Oh, the action heroes who have only to pick up a gun to remember the chapter-long entirety of their military careers and weapons training; oh, the fantasy heroines who have only to get up in the morning and find they're out of coffee to remember the entire history of, say, witchcraft as it works in their world. If I was running a creative-writing course, I’d say: trust the audience! With the exclamation mark. Let the characters know what they know, let them show it through their actions rather than bore us with a back-story dump at the outset, and let’s just trust the audience – I would say “readers”, but the ebook trade seems to prefer “fans” – to pick up or supply the rest.
So my point is – have I explained this enough? – give the audience something, even just an acknowledgement of the issue (not an evasion), and they’ll do the rest. They don’t want the narrative to stop any more than you do. And now back to the blog post.
John Connor asks his question. And what could happen is: the entire film could grind to a halt while Arnold Schwarzenegger explains the imaginary but necessary science behind shape-shifting terminators made of “mimetic poly-alloy” (brilliant). Without that explanation, we might wonder. But this is a big-budget Terminator movie. These people don’t stop for anything, and nor do their terminators. Arnold’s reply is a masterclass in how to handle any kind of explanation or background that might slow things down.

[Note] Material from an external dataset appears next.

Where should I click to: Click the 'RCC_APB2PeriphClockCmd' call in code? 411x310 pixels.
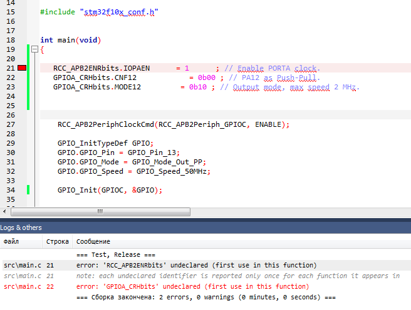pyautogui.click(x=106, y=124)
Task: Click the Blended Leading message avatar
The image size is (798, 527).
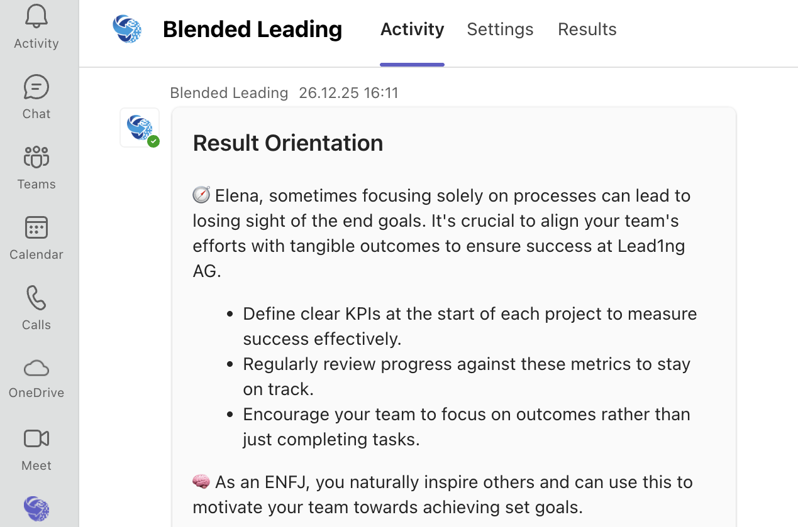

Why doesn’t the T-1000 get up close and explode? The reply starts with a couple of sentences about complex machines with moving parts, et cetera. Maybe a second or two of screen time. Then…
Then Mr Schwarzenegger gives us the all-important explanation. Everything we could possibly need to know about the T-1000’s limitations in one sentence.
“It doesn’t work that way,” he says.
And that, people who write the books I read before going to sleep, is how you do it. Please.
*Another war against the machines. See also the Butlerian Jihad, covered here.
**Another blob! Scroll down for last week's blob coverage. Just occurred to me that the thing in The Thing was a blob too. They're all over the place.
***If you haven’t seen Alfred Hitchcock’s Psycho (1960), see it now.